Atropa is a genus of flowering plants in the nightshade family, Solanaceae: tall, calcicole, herbaceous perennials (rhizomatous hemicryptophytes), bearing large leaves and glossy berries particularly dangerous to children, due to their combination of an attractive, cherry-like appearance with a high toxicity. Atropa species favour temperate climates and alkaline soils, often growing in light shade in woodland environments associated with limestone hills and mountains. Their seeds can remain viable in the soil for long periods, germinating when the soil of sites in which plants once grew (but from which plants have long been absent) is disturbed by human activity or by natural causes, e.g. the windthrow of trees (a property shared by the seeds of other Solanaceae in tribe Hyoscyameae e.g. those of Hyoscyamus spp., the henbanes). The best-known member of the genus Atropa is deadly nightshade (A. belladonna) - the poisonous plant par excellence in the minds of many. The pharmacologically active ingredients of Atropa species include atropine, scopolamine, and hyoscyamine, all tropane alkaloids having anticholinergic, deliriant, antispasmodic and mydriatic properties. The genus is named for Άτροπος (Atropos) - lit. 'she who may not be turned (aside)' - one of the Three Fates and cutter of the thread of life / bringer of death - in reference to the extreme toxicity of A.belladonna and its fellow species - of which three others are currently accepted.

In some older classifications, the mandrake (Mandragora officinarum) has been placed in the genus Atropa, under the binomial Atropa mandragora.

Species
 Atropa acuminata Royle ex Lindl. –  Indian belladonna/maitbrand (Kashmir and adjoining regions of India, Pakistan and Afghanistan, also N. Iran). Endangered. Accepted species.
 Atropa acuminata Royle ex Miers – (not an accepted species, though probably referable to the species above) is reported to occur not only in Kashmir, but also in Iran and Mongolia - which would make it the easternmost of the Atropa species, and possibly of disjunct distribution.
 Atropa baetica Willk. –  Andalusian belladonna / tabaco gordo / tabba (S. and S.E. Spain and W. North Africa). Endangered. Accepted species.
 Atropa belladonna L. – Belladonna/deadly nightshade (Europe, Western Asia and North Africa). A very variable species with a very extensive distribution, the which factors have contributed to the description of species not currently accepted. A.belladonna itself is an accepted species.
 Atropa belladonna ssp. caucasica (Kreyer)Avet. – Caucasian Belladonna ( Caucasus, Turkey, Iran, Balkans(?)).
 Atropa komarovii Blin.& Shalyt – Turkmenistan belladonna (Kopet Dag range dividing Iran from Turkmenistan and adjoining regions in N.E. (Caspian) Iran).
 Atropa pallidiflora Schönb.-Tem. – Hyrcanian belladonna (Caspian Hyrcanian mixed forests, notably those of Mazandaran Province, N. Iran, also Afghanistan). Accepted species.

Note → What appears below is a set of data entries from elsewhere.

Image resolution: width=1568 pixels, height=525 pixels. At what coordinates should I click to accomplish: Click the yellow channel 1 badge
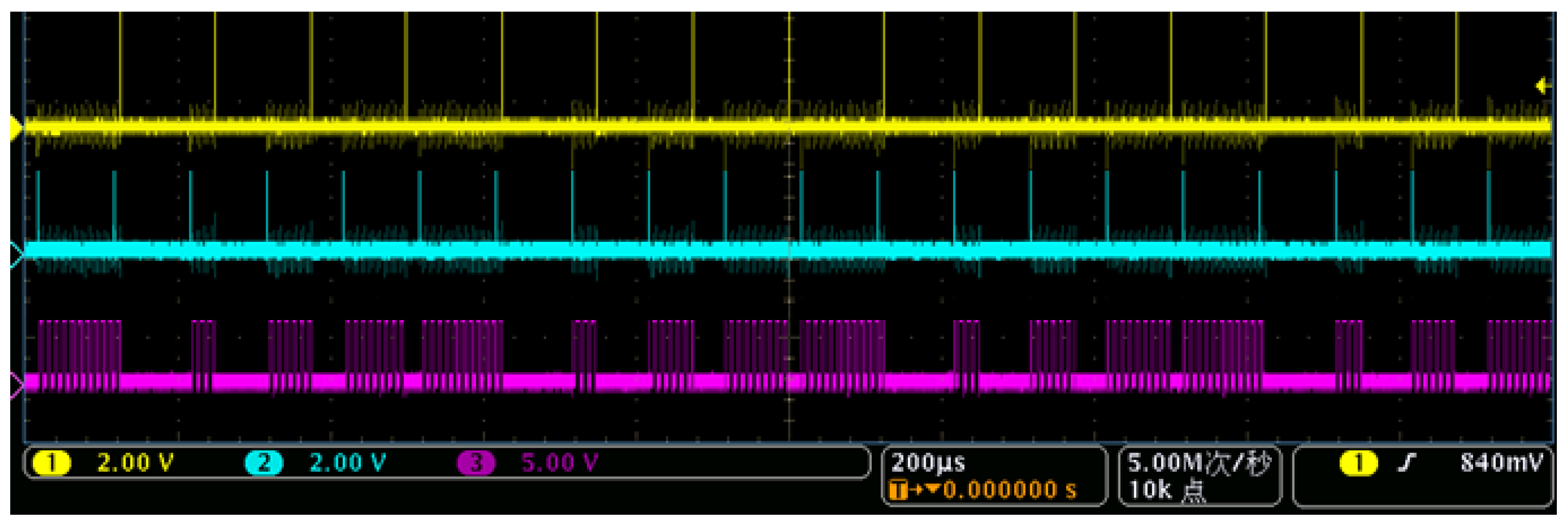(51, 463)
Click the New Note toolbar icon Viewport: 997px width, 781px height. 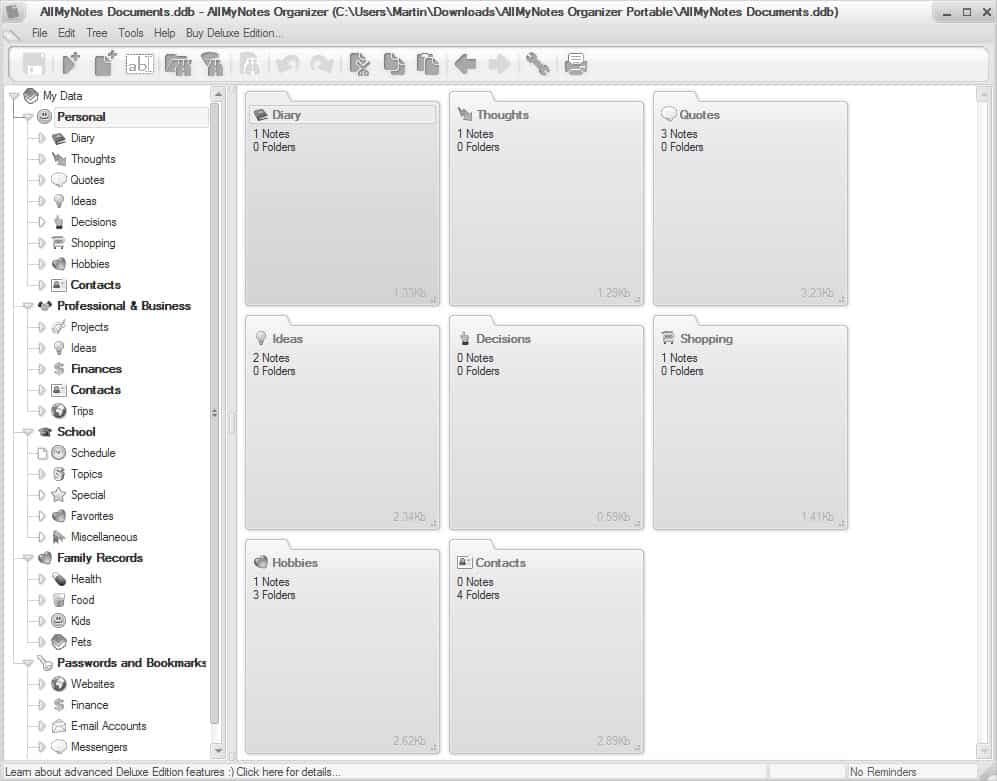(70, 64)
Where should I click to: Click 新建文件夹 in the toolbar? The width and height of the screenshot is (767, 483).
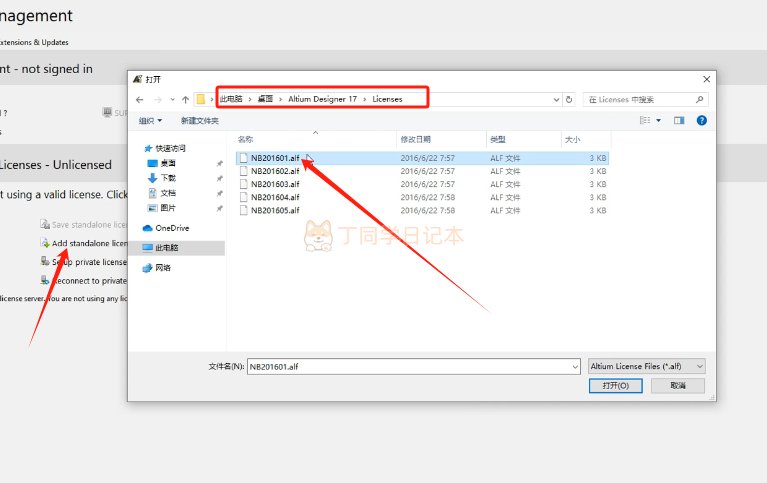coord(200,120)
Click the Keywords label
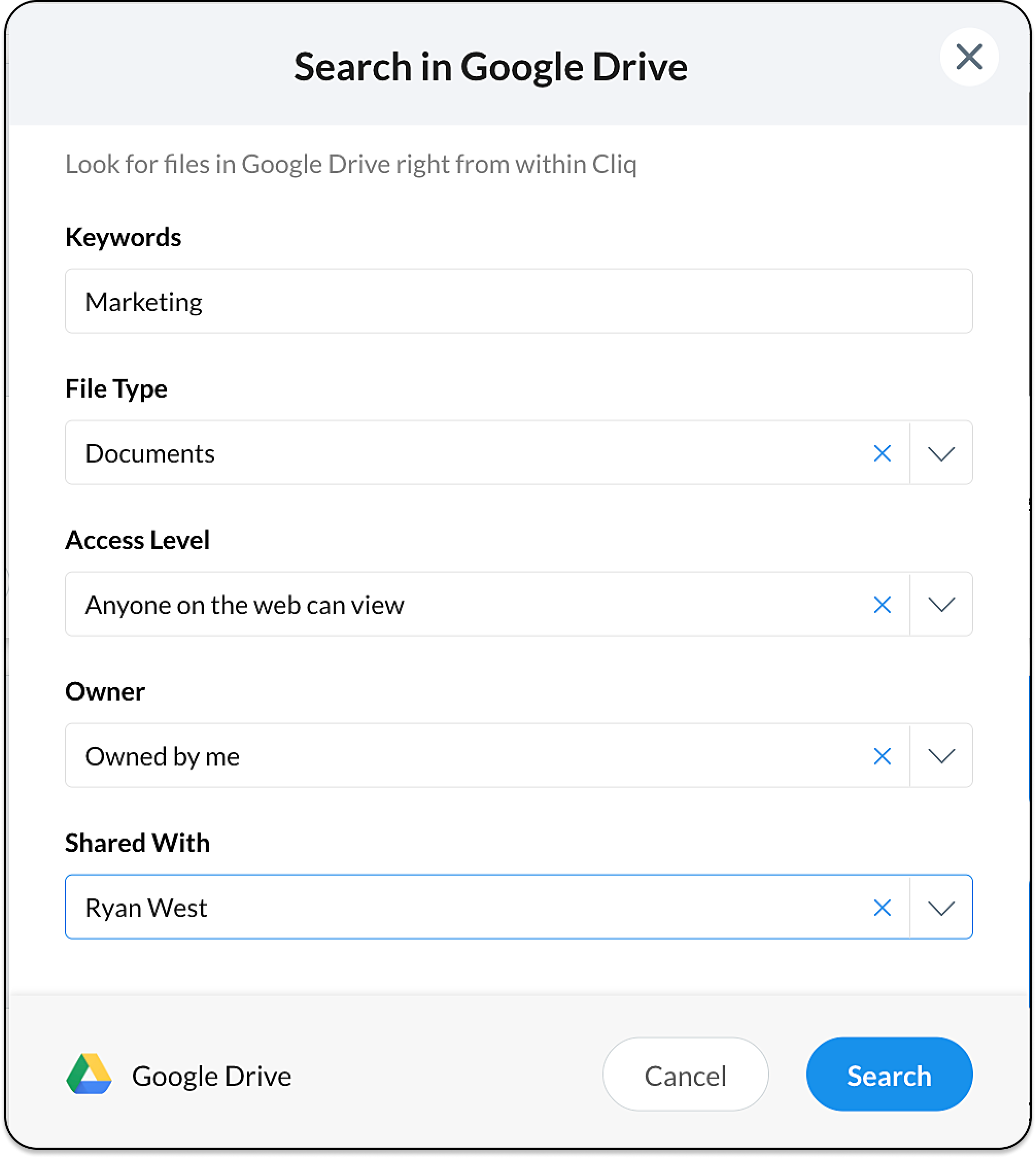The image size is (1036, 1158). 123,237
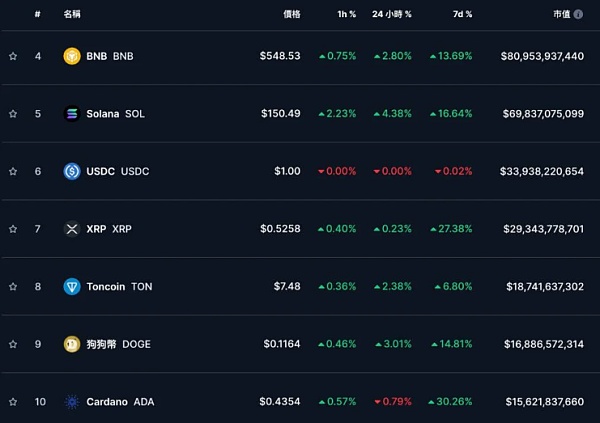This screenshot has height=423, width=600.
Task: Sort by the 1h % column header
Action: click(x=345, y=15)
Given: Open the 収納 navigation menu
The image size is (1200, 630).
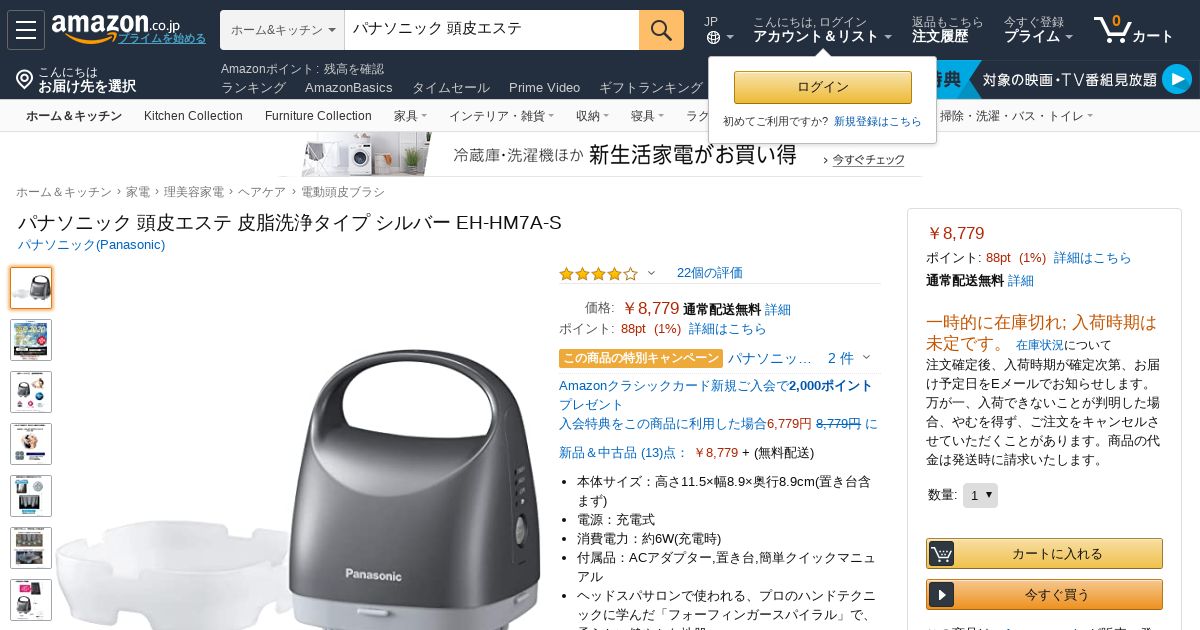Looking at the screenshot, I should click(592, 116).
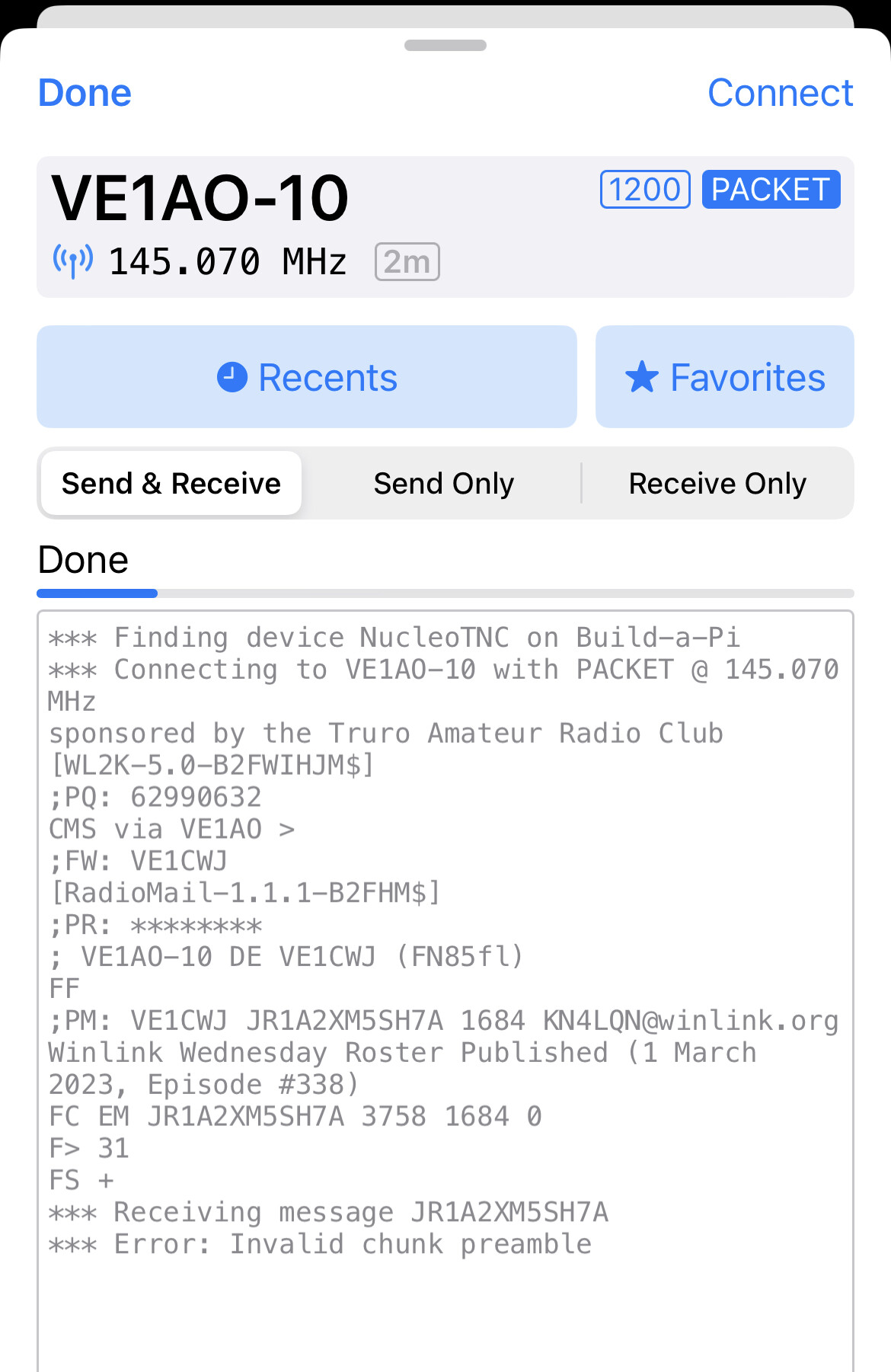Tap the clock icon in Recents
891x1372 pixels.
232,377
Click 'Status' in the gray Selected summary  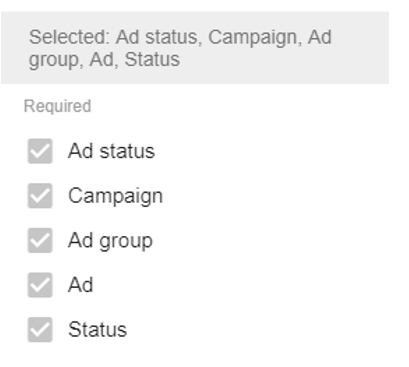152,60
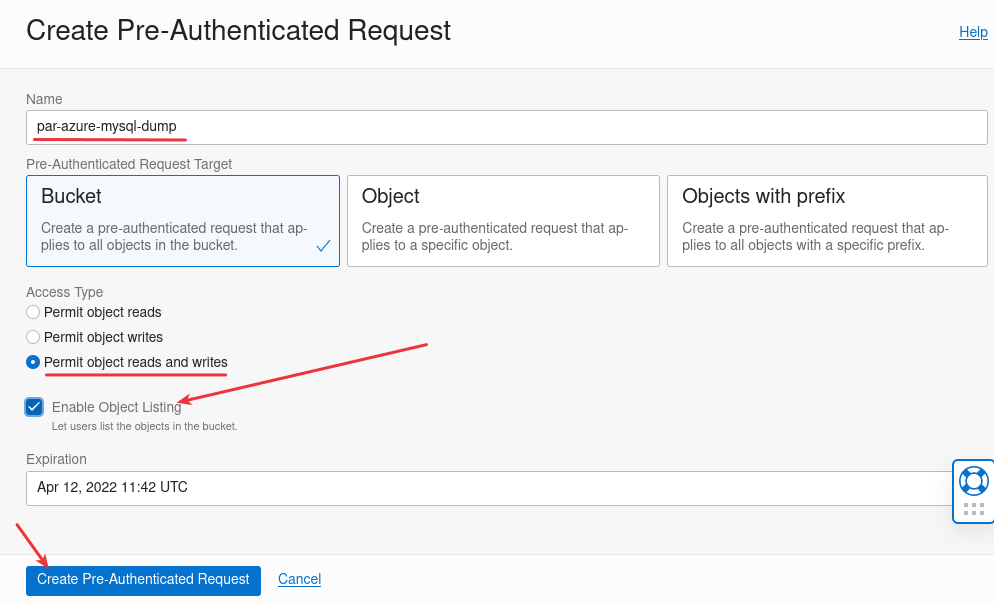Image resolution: width=994 pixels, height=606 pixels.
Task: Click the Cancel link
Action: (x=299, y=579)
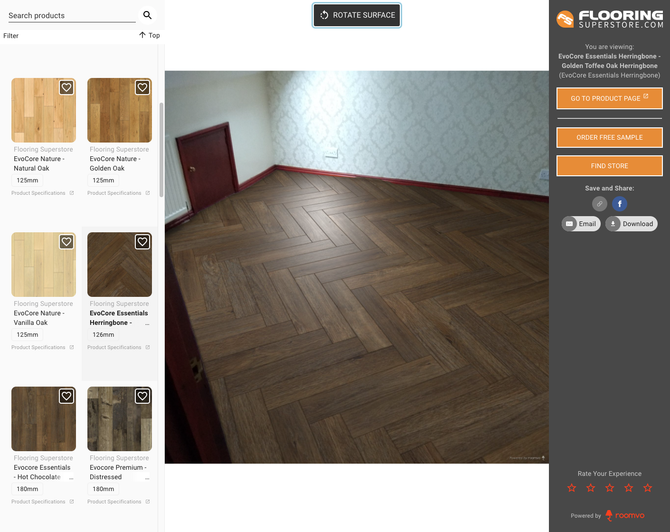Select the EvoCore Essentials Herringbone thumbnail

[x=119, y=265]
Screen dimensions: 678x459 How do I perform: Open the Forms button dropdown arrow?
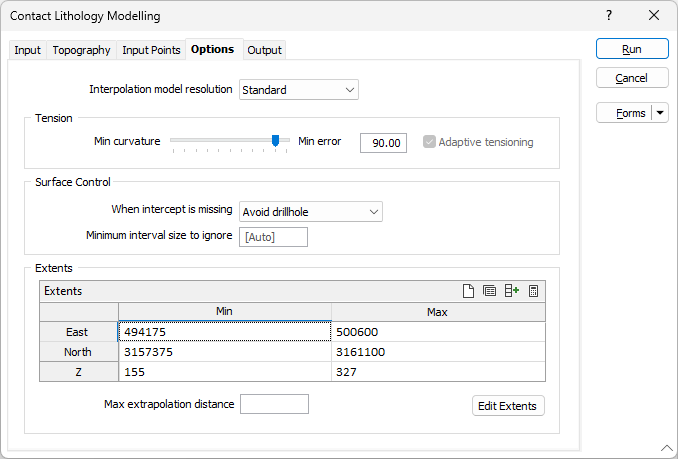(x=660, y=113)
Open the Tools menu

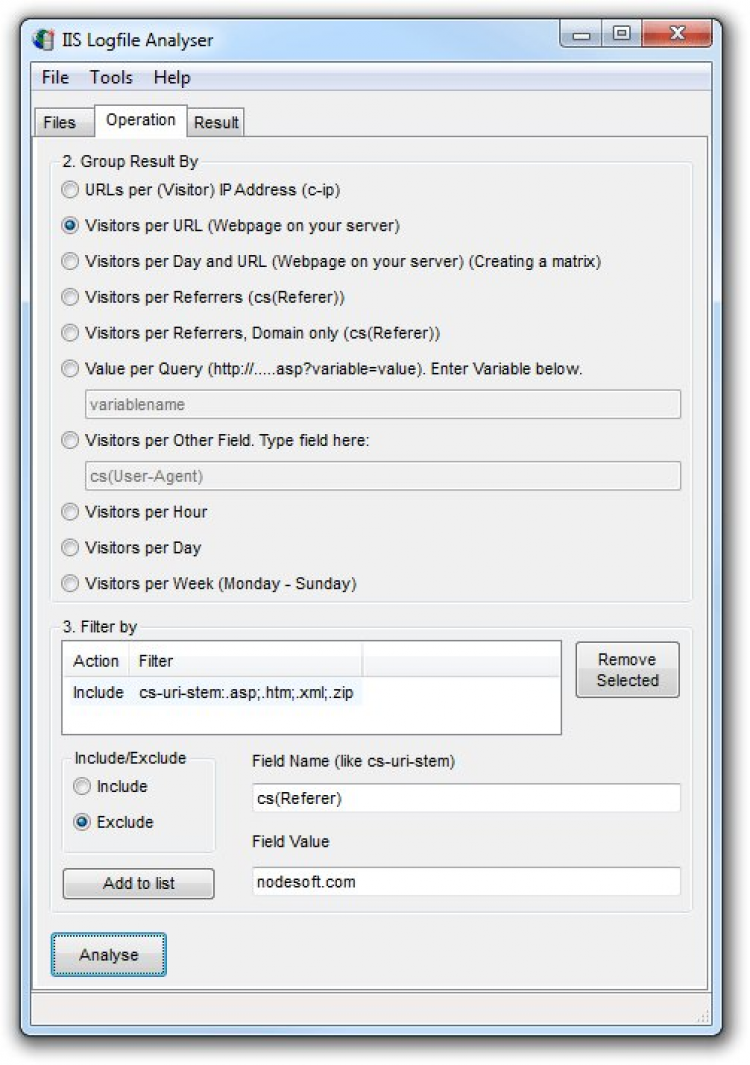pyautogui.click(x=111, y=77)
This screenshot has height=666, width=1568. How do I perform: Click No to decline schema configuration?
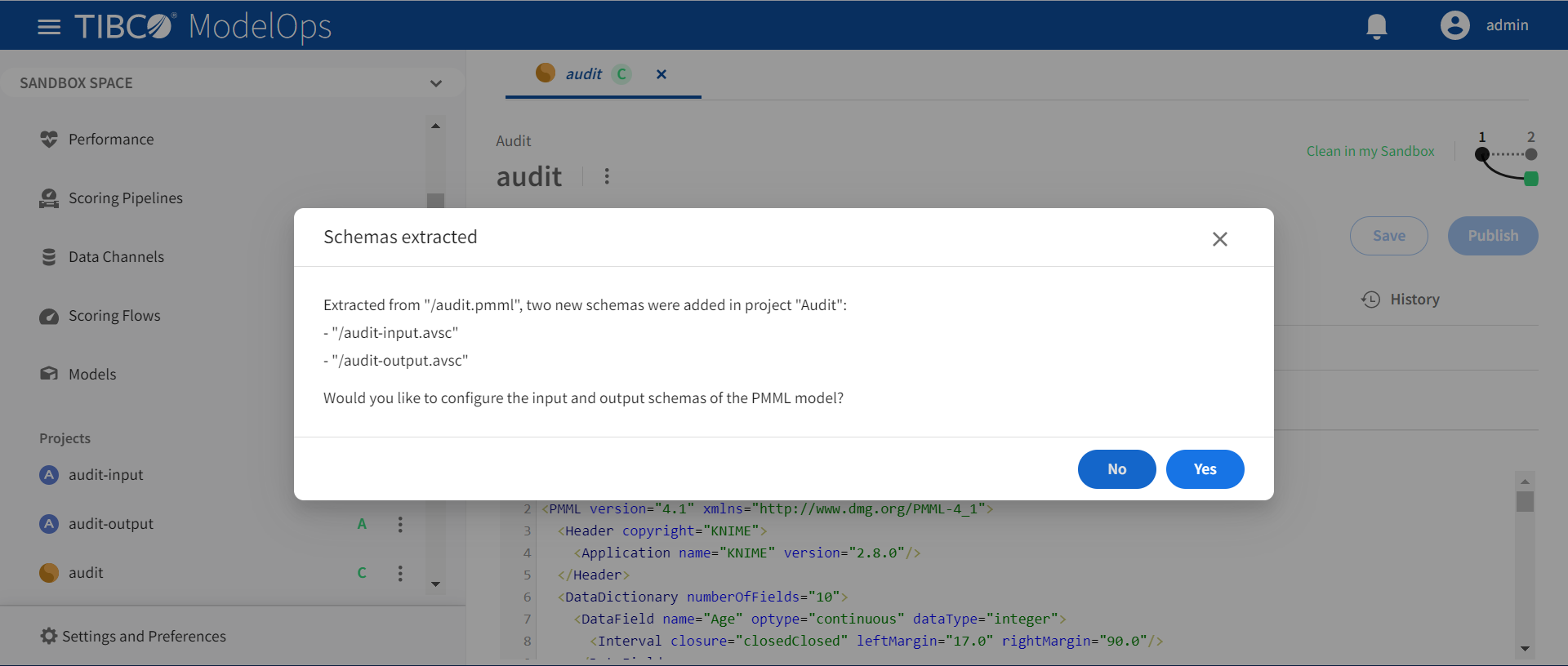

The genus Atropa is currently under review, so changes in nomenclature are likely, once said review is complete. It will be seen from the above that there is an overlap in the respective distributions of A. acuminata, A. komarovii and A. pallidiflora in the lush Hyrcanian forests of Northern Iran, and it is possible that some or all of these species may yet be subsumed in the concept Atropa belladonna. A. belladonna itself (including its variety caucasica) is also present in the Hyrcanian forests and vol. 100 of Flora Iranica includes a useful key with which to distinguish the four species occurring in northern Iran. Data on A. pallidiflora and A. acuminata Royle ex Miers are neither abundant nor readily accessible on the Internet at present. The reported presence of an Atropa species in Mongolia is intriguing, given that country's relative remoteness from Kashmir and its (Kashmir's) well-attested population of Atropa acuminata Royle ex Lindl. The unequivocal presence of Atropa in the Eastern Himalaya would go at least some way to bridging the gap between Kashmiri and Mongolian populations of this genus. Some light might be cast upon this problem by the gaining of a better knowledge of the rare and poorly-known monotypic genus Pauia, found in Arunachal Pradesh and adjoining areas of Assam. The single species Pauia belladonna Deb and Dutta is described as bearing a marked similarity to Atropa acuminata Royle ex Lindl. and may yet prove to be referable to the genus Atropa, after all.